* **Given data**:

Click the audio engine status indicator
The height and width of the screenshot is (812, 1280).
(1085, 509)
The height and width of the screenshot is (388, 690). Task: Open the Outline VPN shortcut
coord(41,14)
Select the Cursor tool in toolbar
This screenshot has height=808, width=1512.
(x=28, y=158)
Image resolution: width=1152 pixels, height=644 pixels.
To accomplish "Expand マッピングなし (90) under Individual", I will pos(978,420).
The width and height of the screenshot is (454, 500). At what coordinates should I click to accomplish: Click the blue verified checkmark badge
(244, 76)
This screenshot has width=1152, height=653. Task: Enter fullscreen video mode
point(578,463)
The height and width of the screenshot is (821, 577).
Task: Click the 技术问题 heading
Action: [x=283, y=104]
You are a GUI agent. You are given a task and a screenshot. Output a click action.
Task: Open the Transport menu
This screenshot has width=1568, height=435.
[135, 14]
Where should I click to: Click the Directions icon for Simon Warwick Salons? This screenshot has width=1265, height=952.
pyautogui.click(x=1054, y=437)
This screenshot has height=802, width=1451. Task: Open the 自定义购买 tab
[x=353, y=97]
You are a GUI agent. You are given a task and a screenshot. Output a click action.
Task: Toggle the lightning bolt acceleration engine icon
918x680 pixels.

* **Task description**: In the entries above, how many lines hold the word "engine"? State the number and nothing else.

* **Solution for this task**: 2